» **PROBLEM SET**:
[A] In the comment thread, which author does Brock Hanke say was the "one guy"?
[B] Quote the comment thread word for word, beginning at "7:54 AM Nov" and stopping after "subject. Good article.".

» **TEXT SECTION**:

COMMENTS (10 Comments, most recent shown first)

Brian
I think if you take the Hook Score and divide it by the Starters TG score (Toughness & Grittiness) and multiply that by the WWIM factor (Who Wants It More) your data should sort out better.

But I'll already tell you the answer. Today's pitchers are just not as hardened and determined as the pitchers of my youth. It's a character flaw in this generation.
7:54 AM Nov 15th
 
Brock Hanke
I agree with the idea that this was a good study to print, even though it "failed" according to the strict requirements at the start of the process. The study provided good information on the subject. Good article.

Also, for shthar, the "one guy" was Theodore Sturgeon, who may be the best science fiction author ever. In science fiction to this day, it's called "Sturgeon's Law."
9:27 PM Oct 29th
 
FrankD
I think the success of this study is that any application by manager that goes against the skills of his team will not, in aggregate, be a winning ploy. I say its a successful study in that it shows not one size fits all. By all means go to hook early if you got the relief staff that will win. Maybe not apropos but Stengal would pitch Whitey against the tough teams, let Larson pitch against the bottom feeders. But that assumes you got a Whitey to beat the tough teams and you got a Larson who beats the bottom feeders and they both accept these roles ... You have to have the players who will accept the roles that any strategy imposes on them .....
11:22 PM Oct 28th
 
bjames
W.T.Mons10
I'm incredulous that you have 52 games in which a starting pitcher was removed before facing a batter. I researched that subject and found only 7 going back to 1920.


I'll try to follow through with it.
12:21 AM Oct 28th
 
shthar
What'd that one guy say, 95% of Everything is garbage?

You're still ahead of the curve.


11:31 PM Oct 27th
 
voxpoptart
Yay! I gave you positive feedback the last time you wrote up a failure, and I'll give you positive feedback again. I enjoyed reading this; it's fun watching you at work trying to solve problems.

» **SUPPLIED INFORMATION**:
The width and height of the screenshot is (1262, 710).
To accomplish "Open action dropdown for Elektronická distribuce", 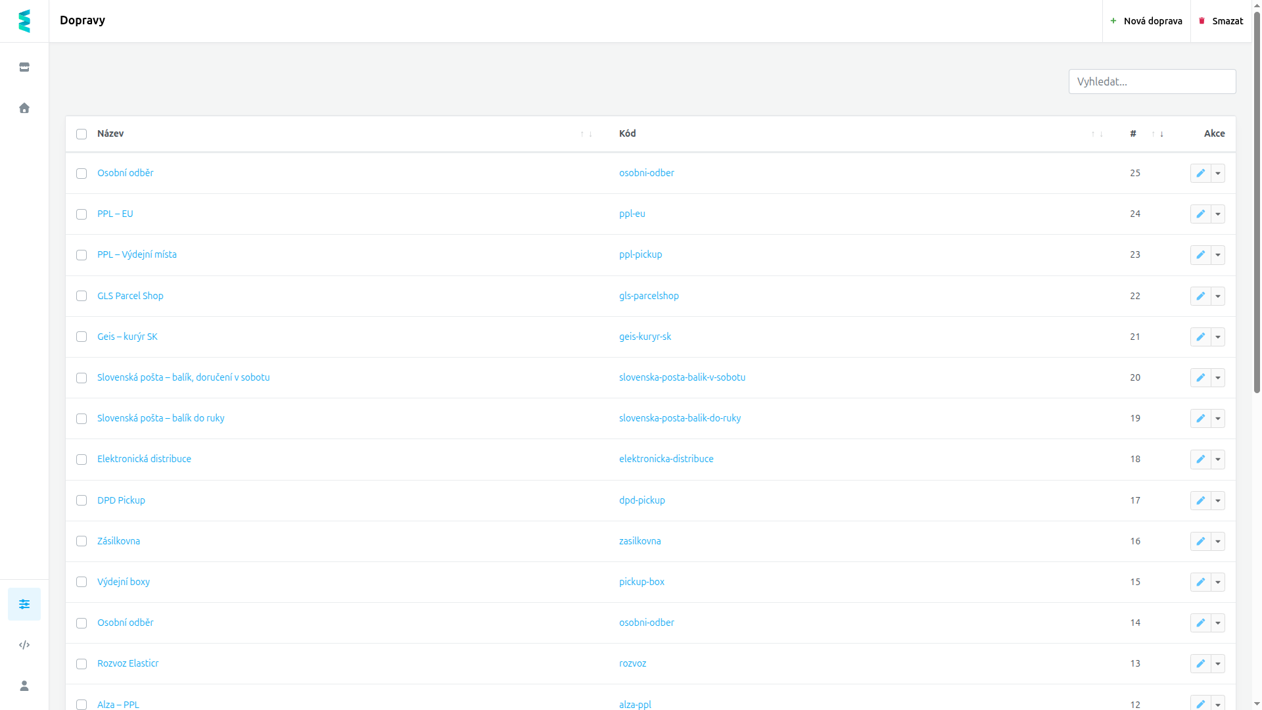I will (1218, 459).
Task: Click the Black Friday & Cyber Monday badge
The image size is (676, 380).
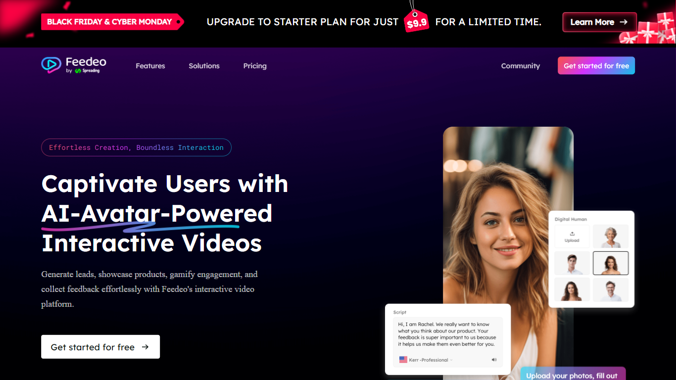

» **FULL ANSWERS**:
[A] Theodore Sturgeon.

[B]
7:54 AM Nov 15th
 
Brock Hanke
I agree with the idea that this was a good study to print, even though it "failed" according to the strict requirements at the start of the process. The study provided good information on the subject. Good article.